< II Królewska 2 >
1 I stało się, gdy miał wziąć Pan Elijasza w wichrze do nieba, że wyszedł Elijasz z Elizeuszem z Galgal.
A kad Gospod šæaše uzeti Iliju u vihoru na nebo, poðoše Ilija i Jelisije iz Galgala.
2 I rzekł Elijasz do Elizeusza: Proszę siedź tu; bo mię Pan posłał aż do Betel. I rzekł Elizeusz: Jako żywy Pan, i jako żywa dusza twoja, że się ciebie nie puszczę. I przyszli do Betel.
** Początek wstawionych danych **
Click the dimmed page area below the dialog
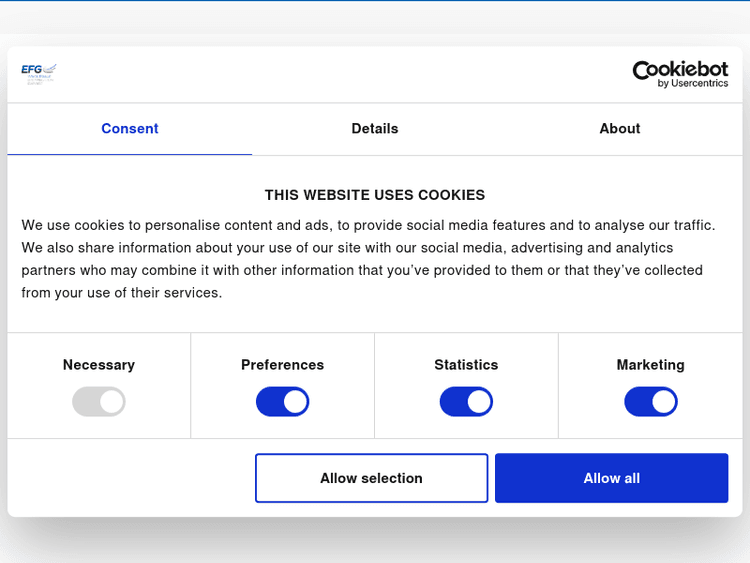The height and width of the screenshot is (563, 750). click(375, 541)
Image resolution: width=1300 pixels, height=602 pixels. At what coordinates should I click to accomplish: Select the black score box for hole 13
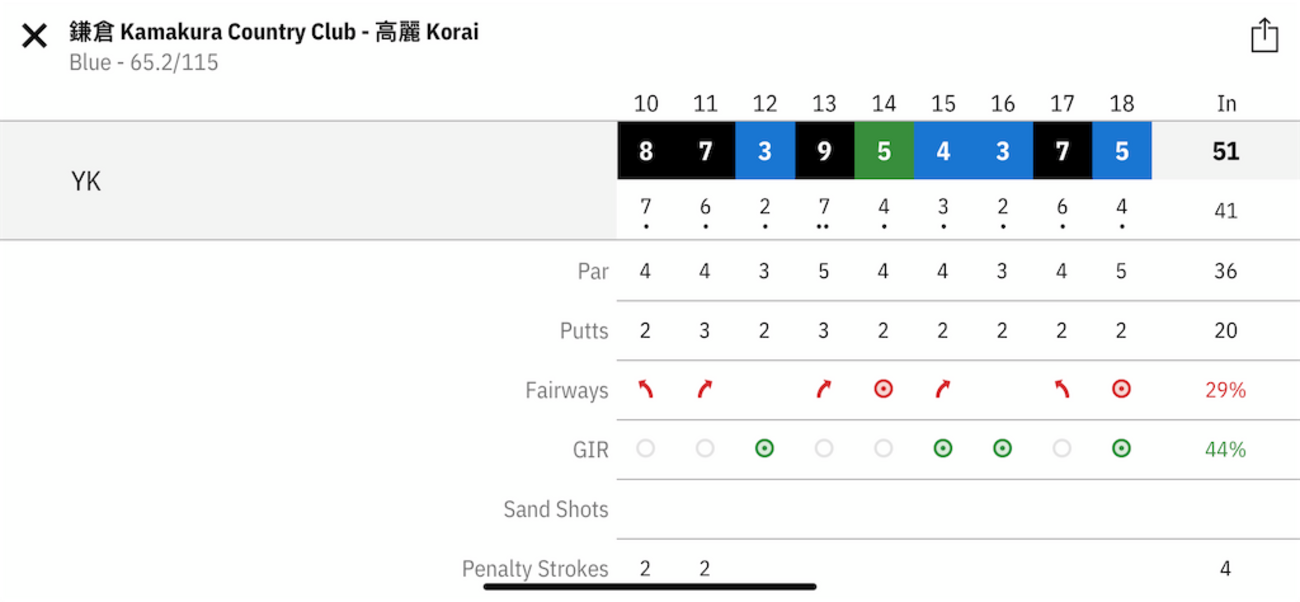pos(824,151)
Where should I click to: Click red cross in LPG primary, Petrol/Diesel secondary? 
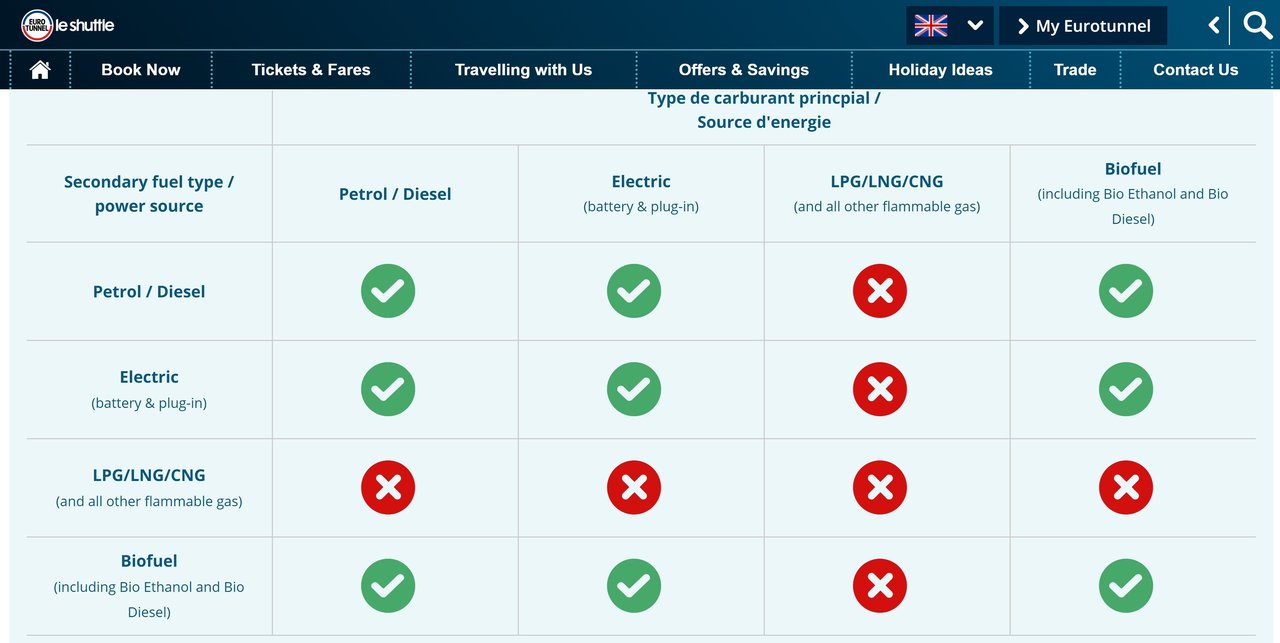(880, 291)
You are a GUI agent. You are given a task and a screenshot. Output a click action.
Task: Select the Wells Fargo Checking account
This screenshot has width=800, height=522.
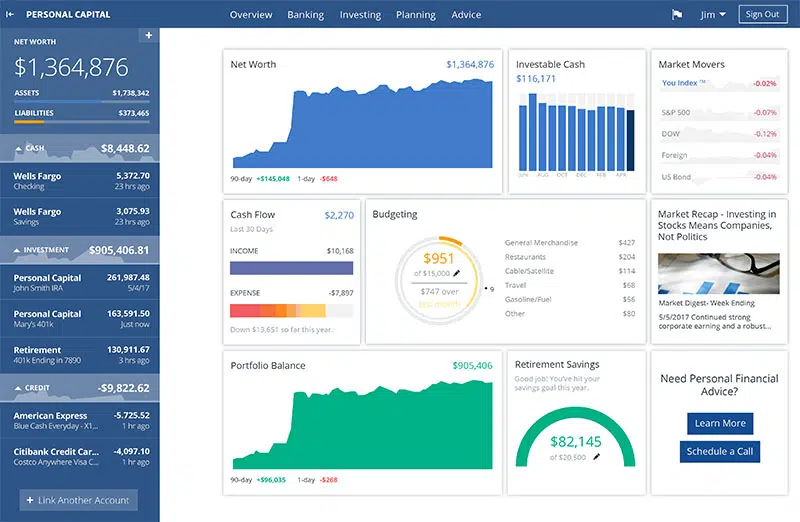tap(80, 180)
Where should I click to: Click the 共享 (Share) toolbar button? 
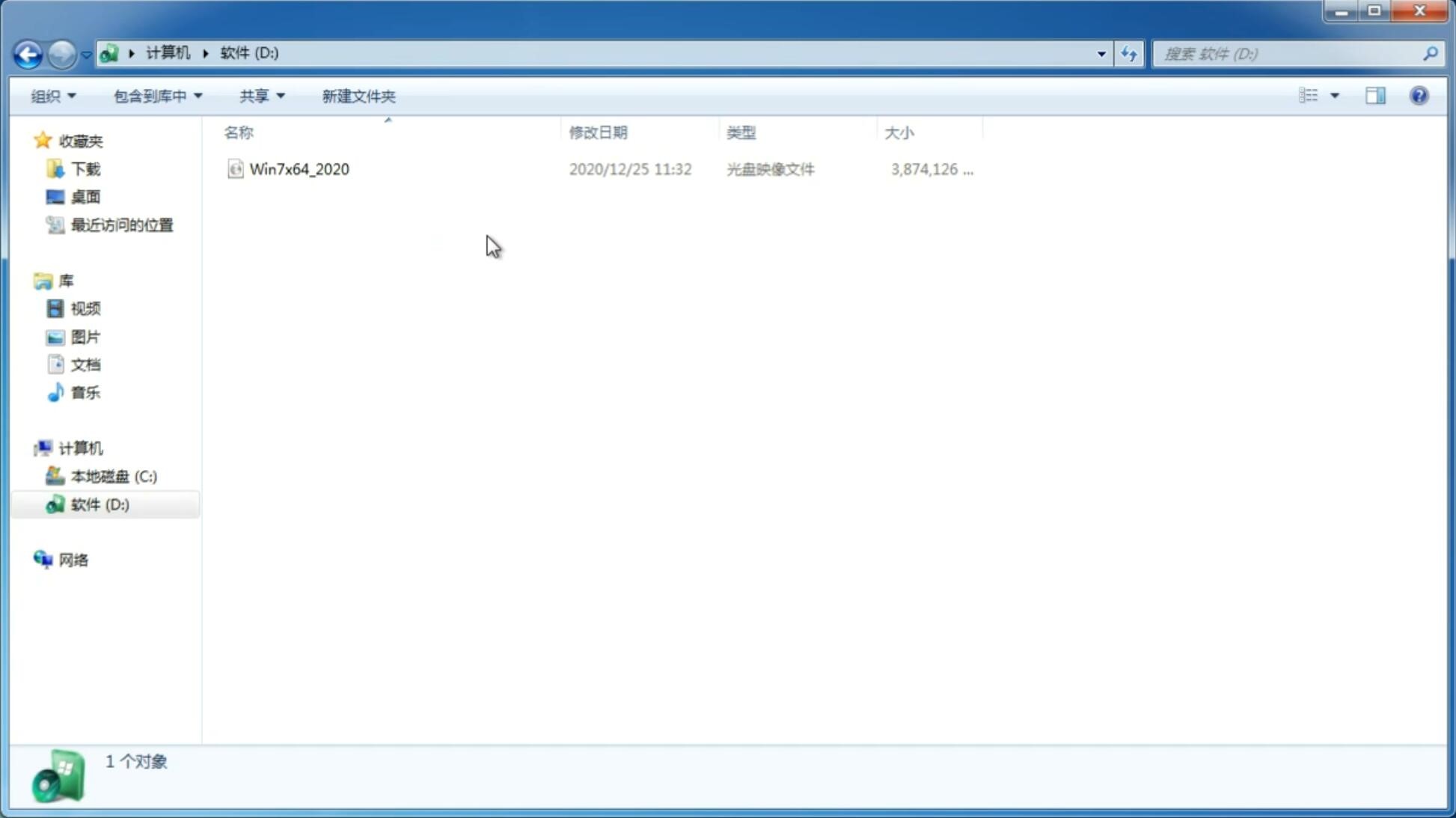[260, 95]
I reèe Ilija Jelisiju: ostani ti ovdje, jer mene Gospod šalje do Vetilja. Ali Jelisije reèe: tako živ bio Gospod i tako živa bila duša tvoja, neæu te ostaviti. I doðoše u Vetilj.
3 Tedy wyszli synowie proroccy, którzy byli w Betel, do Elizeusza, i rzekli do niego: Wieszże, iż dziś Pan weźmie od ciebie pana twego? A on rzekł: Wiemci; milczcie tylko.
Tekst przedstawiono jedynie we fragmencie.